YCI Canada fellows explore their commonalities and differences during a Haida Gwaii research-residency Members of YCI Canada Hub gather in Haida Gwaii

When one Young Cultural Innovator invited fellow delegates to gather on his home territory in Haida Gwaii, an archipelago of 150 islands off British Columbia’s West Coast in Canada, it opened up a new dimension of fostering relationships for cultural collaboration. Supported by Salzburg Global Seminar and the Canada Council for the Arts, the visit enabled members of the YCI Canada Hub to explore their shared and diverse experiences, focusing on understanding and supporting Indigenous sovereignty in their works as individuals and as a group. 

The research-residency took place between September 22 and September 28, 2019, in Skidegate, a Haida community in Haida Gwaii. The seven participants were all delegates from the Canada Hub of the Salzburg Global Forum for Young Cultural Innovators (YCI). These participants included Patrick Shannon (Nang K’uulas), Nikki Shaffeeullah, and J.S. Ryu, who took part in the 2017 program of the YCI Forum, and Alyssa Fearon, Brian McBay, Lindsey Mae Willie and Jenna Winter from the 2018 program of the YCI Forum. 

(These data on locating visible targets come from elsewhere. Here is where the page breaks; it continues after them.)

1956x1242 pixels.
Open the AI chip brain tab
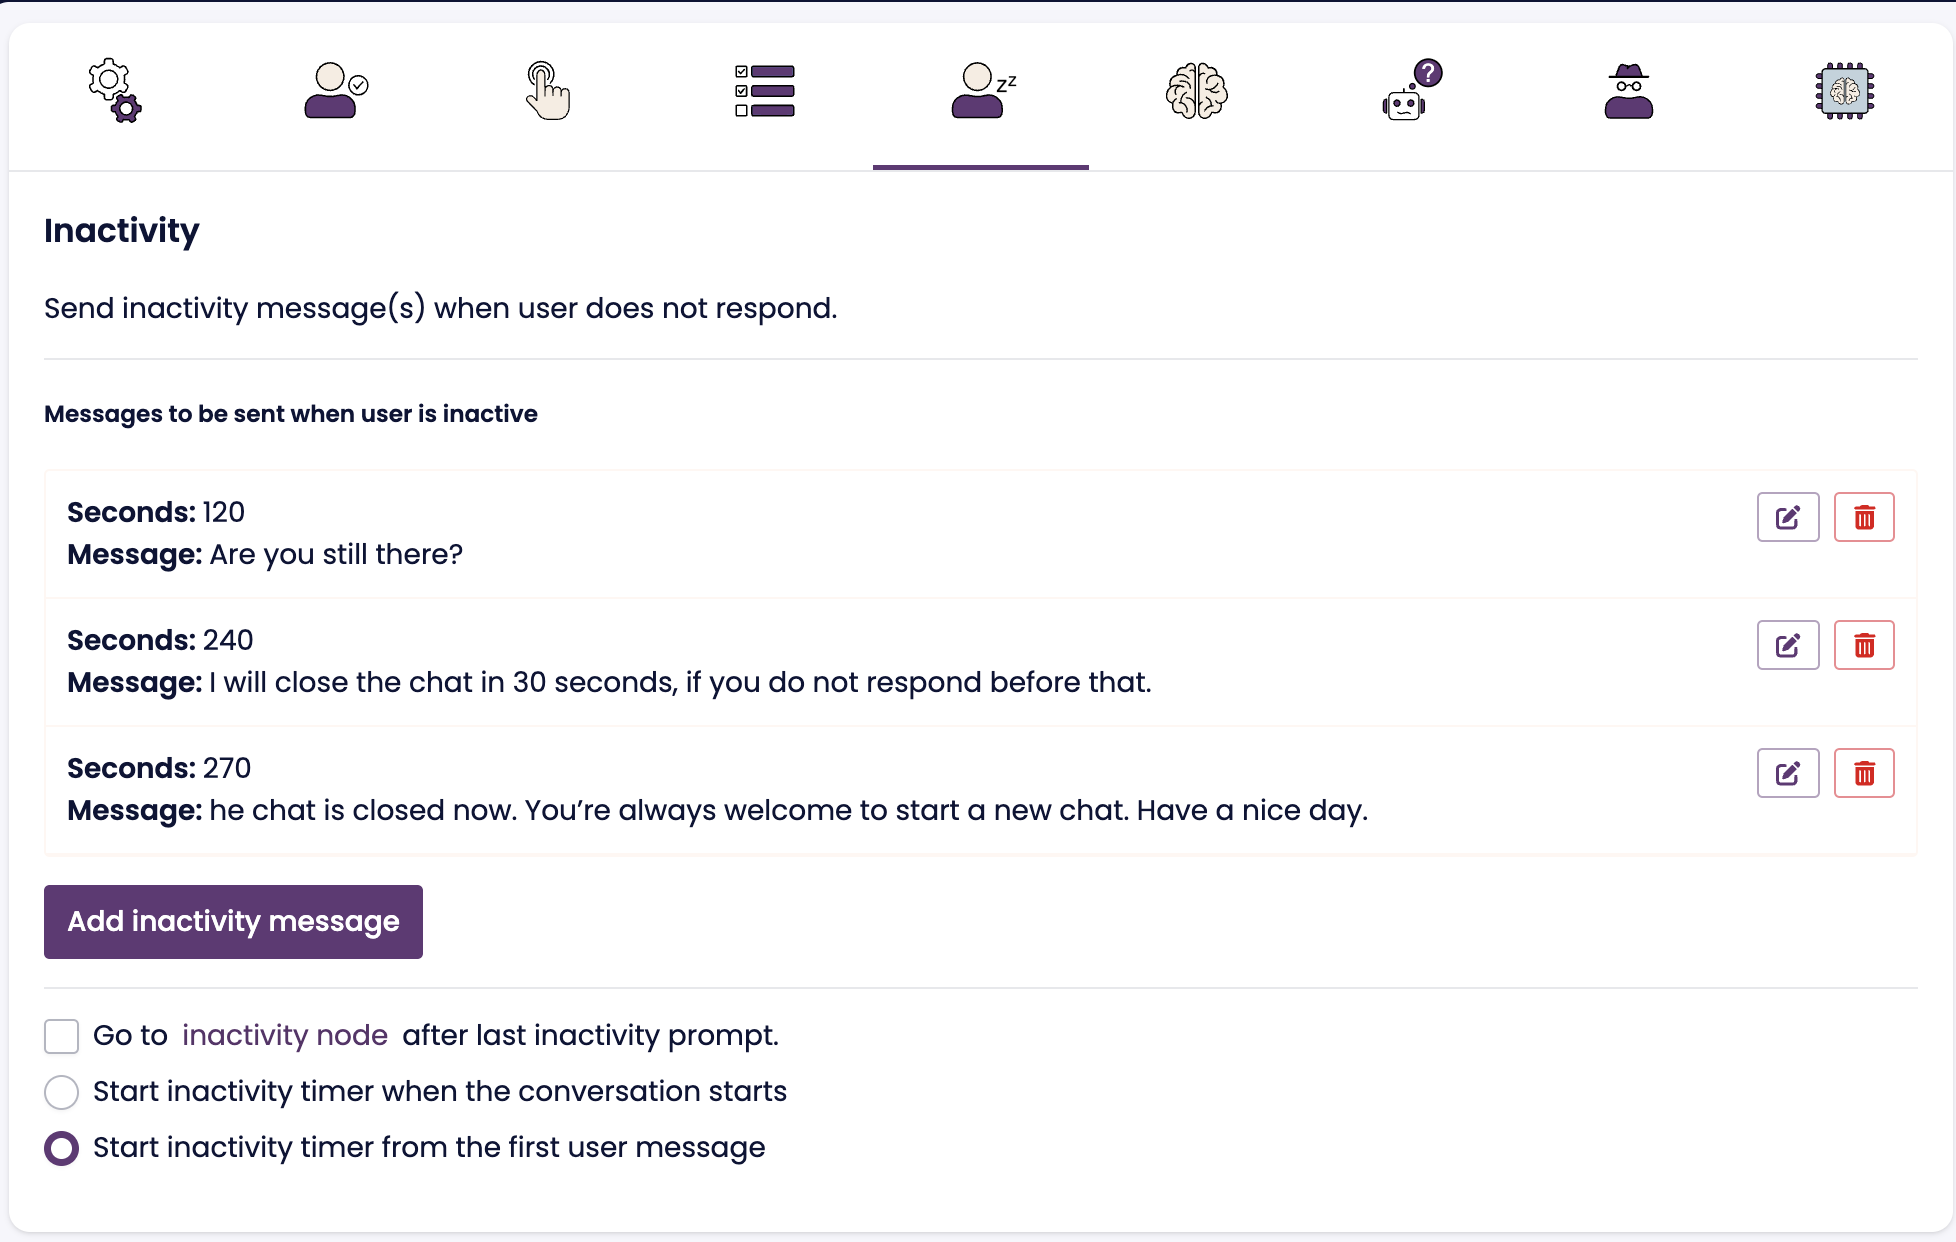coord(1845,91)
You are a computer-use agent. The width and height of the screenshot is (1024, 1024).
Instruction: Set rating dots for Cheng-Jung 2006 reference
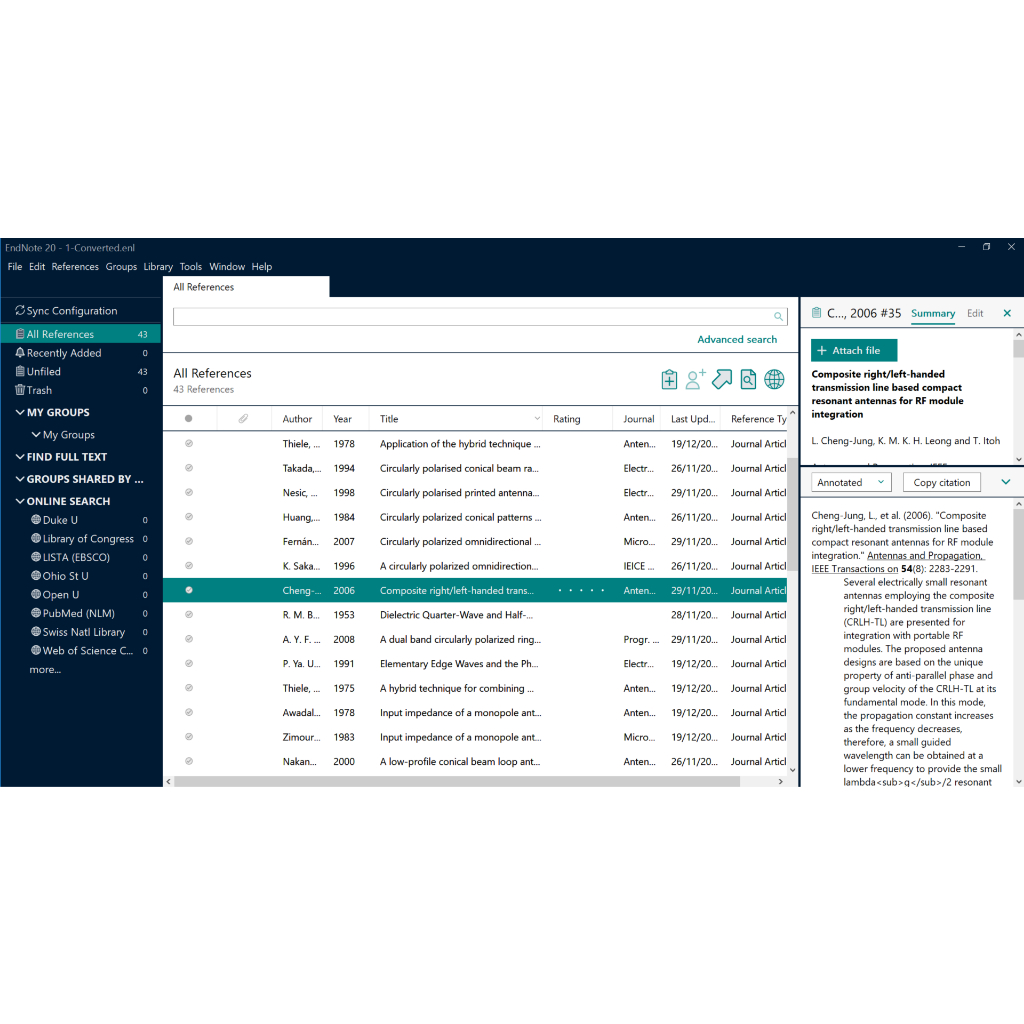click(581, 591)
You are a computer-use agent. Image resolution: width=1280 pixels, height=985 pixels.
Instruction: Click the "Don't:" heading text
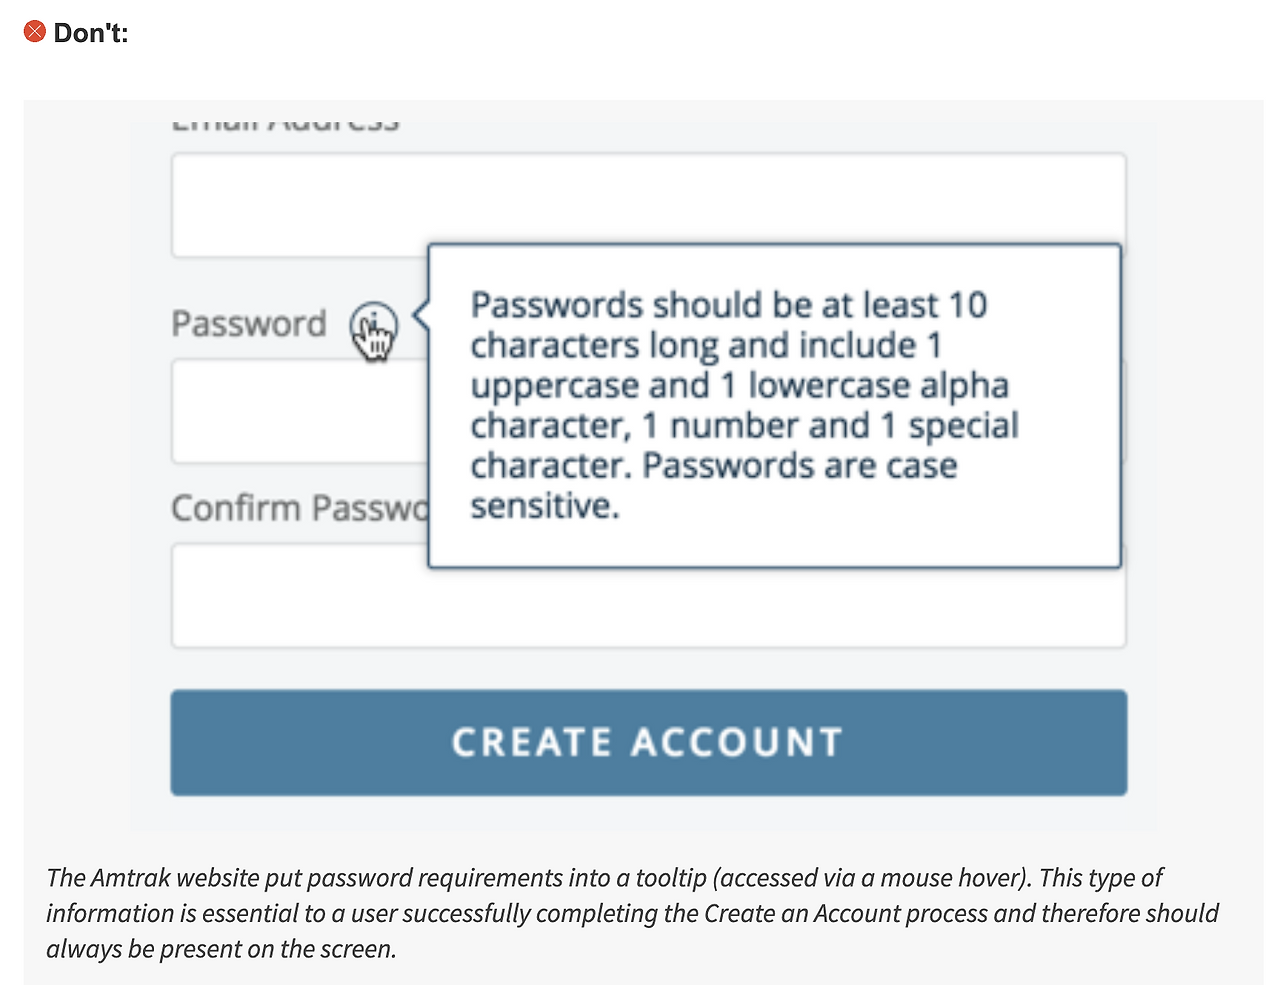point(91,33)
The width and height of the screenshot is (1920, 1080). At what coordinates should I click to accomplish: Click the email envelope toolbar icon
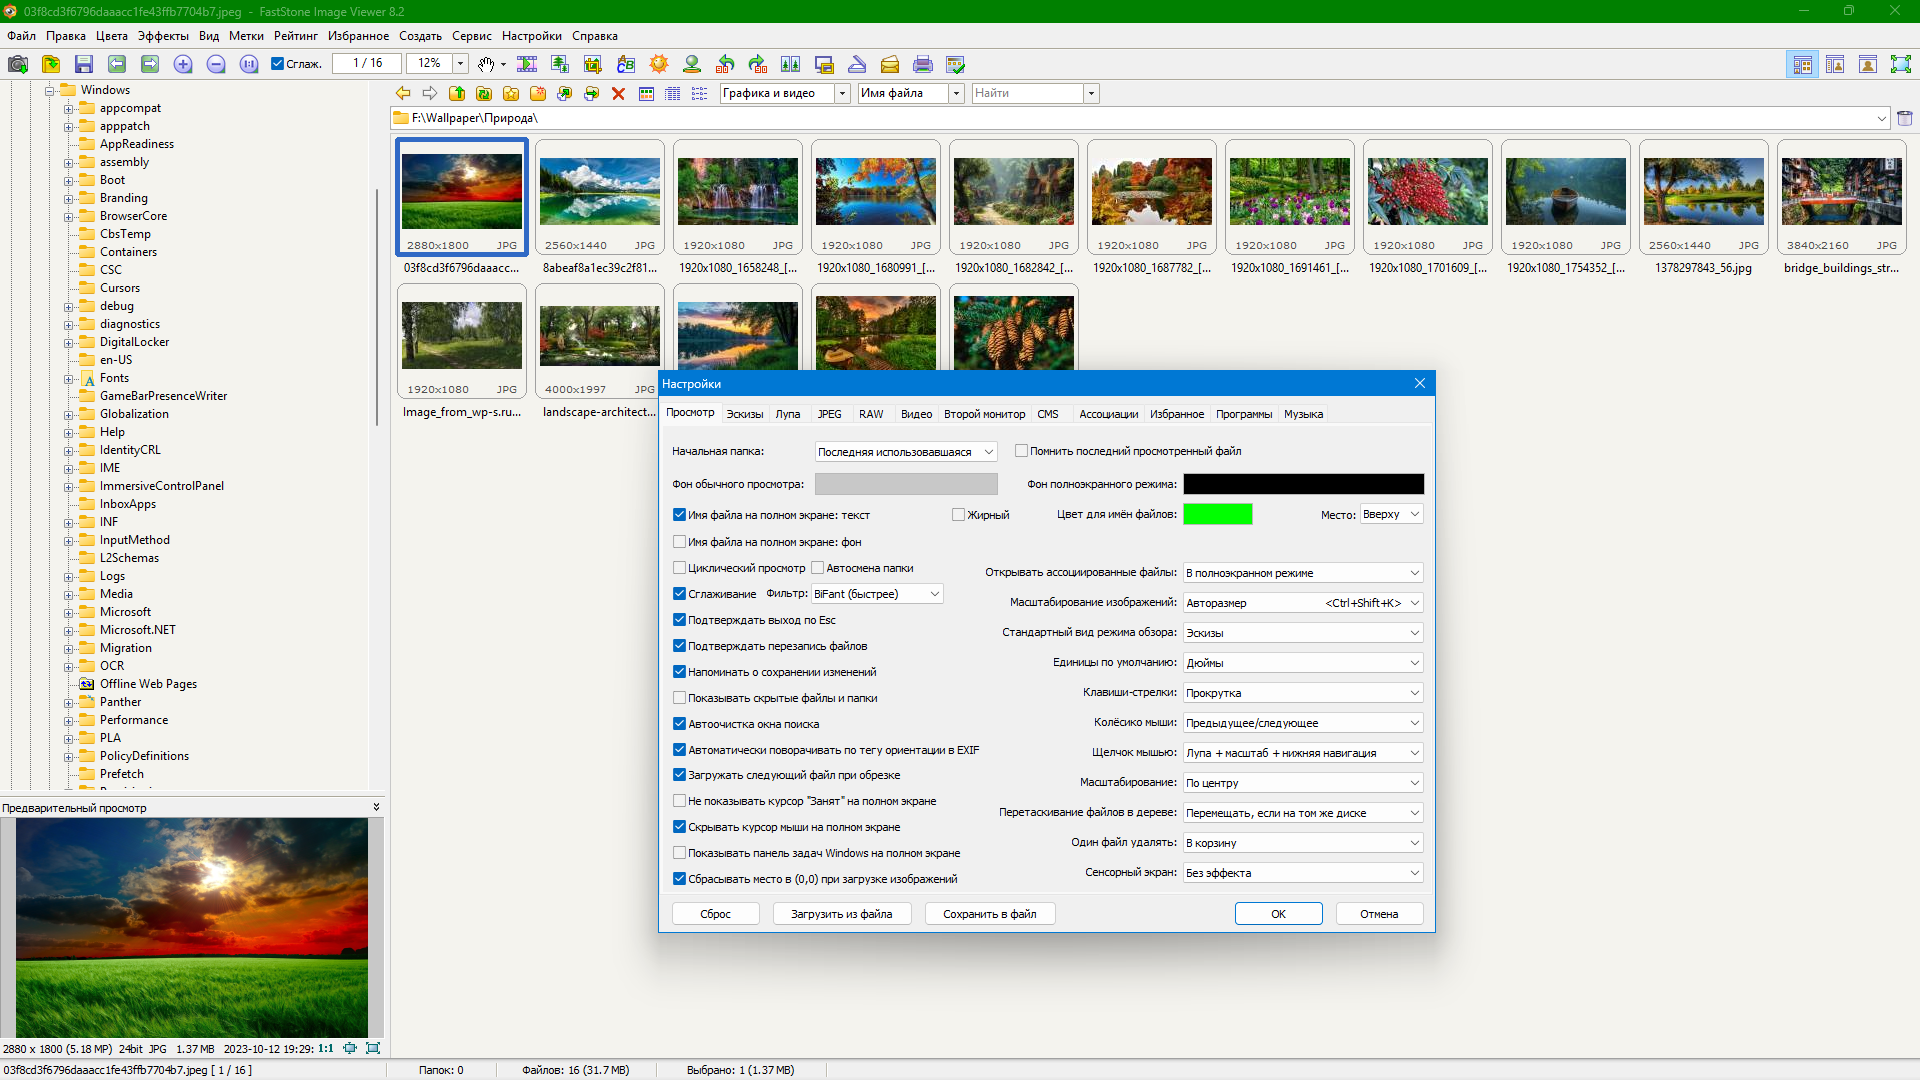coord(890,64)
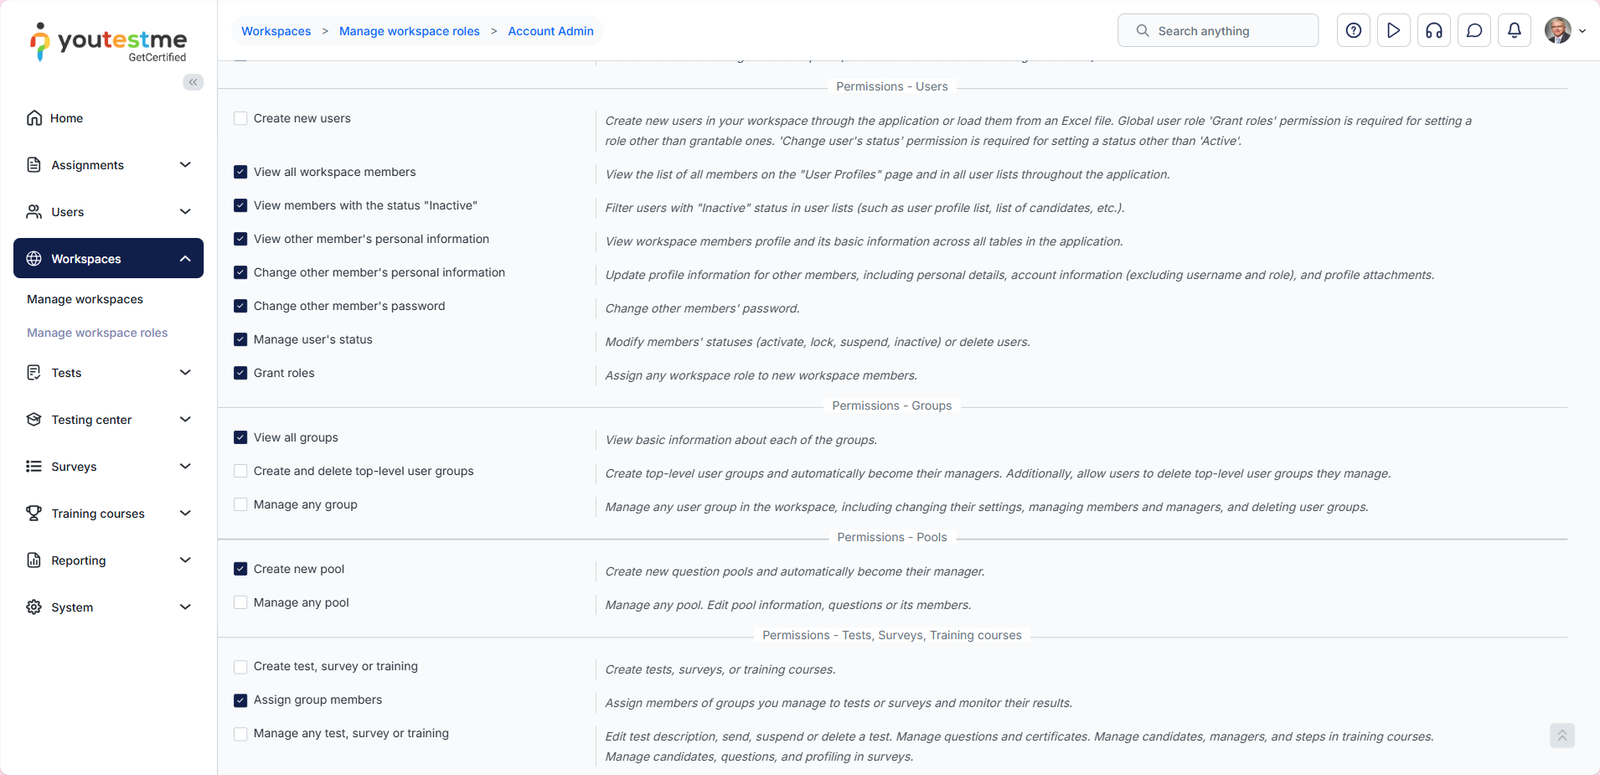Open the notifications bell
This screenshot has height=775, width=1600.
pos(1514,31)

Through a series of in-depth conversations, the participants found common ground discussing the history of colonialism and their shared experience of anti-colonial work within the cultural sector. Together, they explored topics such as colonization, Indigenous sovereignty, and land title. Apart from seeking ways of supporting equal pay policies for arts workers in Canada, members of this YCI Hub also spoke about how each of their organizations could thrive in a complex environment by advocating for better policies that would serve historically underrepresented communities. This inspired fruitful conversations about what work can be achieved through collaboration as a Hub. 

Upon arriving in Skidegate, Patrick Shannon gave an overview of Haida Gwaii’s recent history, including its colonization and subsequent work towards decolonization. The role of the Haida Nation as a leading example in Indigenous self-governance, settler-Indigenous relationships, language preservation and repatriation of “objects” became evident to those that were not previously aware of it. On their second day, Lindsey Mae Willie presented a summary of the impacts of the imposition of the Indian Act on First Nations in Canada, in particular to her own people, the Musgamakw Dzawada’enuxw. 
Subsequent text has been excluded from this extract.